J’ai lu « Ti-Prince » de Emmanuel de Reynal
Ti Prince, un récit se déclinant en intensités émotionnelles, celles qui sans crier gare, vous étreignent à la gorge. Dès la première page, la première ligne, les premiers mots, les premiers instants, le premier souffle de vie, notre regard de lecteur, étrangement surpris, se confond avec celui d’une mère aimante et anxieuse qui en donnant la vie, s’inflige un combat contre la mort, et désormais, une lutte contre l’intolérance.
Le roman s’impose d’emblée non seulement par sa rareté thématique mais aussi grâce à l’angle par lequel l’auteur, Emmanuel de Reynal, nous invite à percevoir l’intériorité d’un enfant, puis d’un adulte marqué du syndrome de down. Une intériorité bousculant nos certitudes, nos logiques cartésiennes parfois formatées et souvent ballotées dans un monde ensauvagé laissant si peu de place aux élans d’empathie et d’affection. Le monde des « gens normaux » est en question. Ils ont érigé le quotient intellectuel comme référence absolue de la valeur d’un être humain, référence implacable et glaciale dont nous avons pourtant conscience de l’absurdité et de l’inconsistance.
Ti-Prince est un roman troublant par la force d’amour qui s’en dégage, troublant par ses protagonistes qui se densifient par la relation d’affection nouée avec le personnage principal, ou bien à l’opposé sont rendus insignifiants, basiques, caricaturaux lorsqu’ils se campent sur un comportement de mépris, d’indifférence ou de haine.
L’écrivain, Emmanuel de Reynal, démontre un talent remarquable en entraînant le lecteur dans l’expérience du je, de la première personne trisomique qui relate les évènements parcourant sa vie de la naissance à la mort. Mais le je, c’est vous, c’est nous, tout un chacun affrontant les regards implacables des autres dans sa différence.

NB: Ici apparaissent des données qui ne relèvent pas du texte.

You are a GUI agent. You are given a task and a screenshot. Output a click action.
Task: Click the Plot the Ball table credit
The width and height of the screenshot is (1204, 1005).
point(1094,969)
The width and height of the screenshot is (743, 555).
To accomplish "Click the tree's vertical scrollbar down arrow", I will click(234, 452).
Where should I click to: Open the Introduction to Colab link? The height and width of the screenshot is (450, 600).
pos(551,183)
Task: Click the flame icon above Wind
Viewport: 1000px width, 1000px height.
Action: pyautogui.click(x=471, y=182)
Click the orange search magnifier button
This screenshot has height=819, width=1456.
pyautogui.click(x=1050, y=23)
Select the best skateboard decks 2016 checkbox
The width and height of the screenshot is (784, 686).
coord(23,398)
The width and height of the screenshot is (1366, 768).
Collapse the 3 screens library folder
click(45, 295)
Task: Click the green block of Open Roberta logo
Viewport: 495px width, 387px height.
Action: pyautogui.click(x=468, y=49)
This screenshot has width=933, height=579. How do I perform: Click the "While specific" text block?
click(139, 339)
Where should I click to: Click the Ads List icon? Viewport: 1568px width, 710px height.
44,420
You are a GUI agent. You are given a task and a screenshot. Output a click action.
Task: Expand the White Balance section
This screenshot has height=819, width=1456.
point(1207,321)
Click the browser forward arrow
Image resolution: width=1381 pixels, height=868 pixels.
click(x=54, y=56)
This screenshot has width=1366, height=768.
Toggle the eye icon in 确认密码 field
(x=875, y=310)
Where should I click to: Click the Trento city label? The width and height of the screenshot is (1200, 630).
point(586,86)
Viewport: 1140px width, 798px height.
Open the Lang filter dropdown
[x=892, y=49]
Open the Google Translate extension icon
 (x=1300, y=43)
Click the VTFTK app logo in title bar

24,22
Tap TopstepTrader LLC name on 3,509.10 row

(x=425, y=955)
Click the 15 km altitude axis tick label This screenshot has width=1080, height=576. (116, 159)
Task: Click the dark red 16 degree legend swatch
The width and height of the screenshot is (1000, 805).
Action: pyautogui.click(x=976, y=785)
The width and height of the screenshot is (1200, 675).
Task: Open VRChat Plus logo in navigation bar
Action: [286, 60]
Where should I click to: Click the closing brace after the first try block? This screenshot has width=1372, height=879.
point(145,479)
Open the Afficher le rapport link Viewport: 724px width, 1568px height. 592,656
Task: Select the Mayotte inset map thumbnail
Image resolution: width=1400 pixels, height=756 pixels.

Nonobstant la connaissance que l’élégance du verbe ne peut appartenir qu’à l’auteur, nous sommes envahis par la personnalité de Ti-Prince, une personnalité sensible, fragile, rêveuse, mais consciente d’une enveloppe qui l’emprisonne.
Au-delà du roman retentit un message philosophique et sociétal sur le respect de la vie humaine, un respect qui se délite dans un monde s’enfonçant dans les radicalités d’opinions où l’être différent est exclu.
Ti-Prince est un roman à la fois tendre et impitoyable, à savourer et plus encore, à dévorer sans réserves.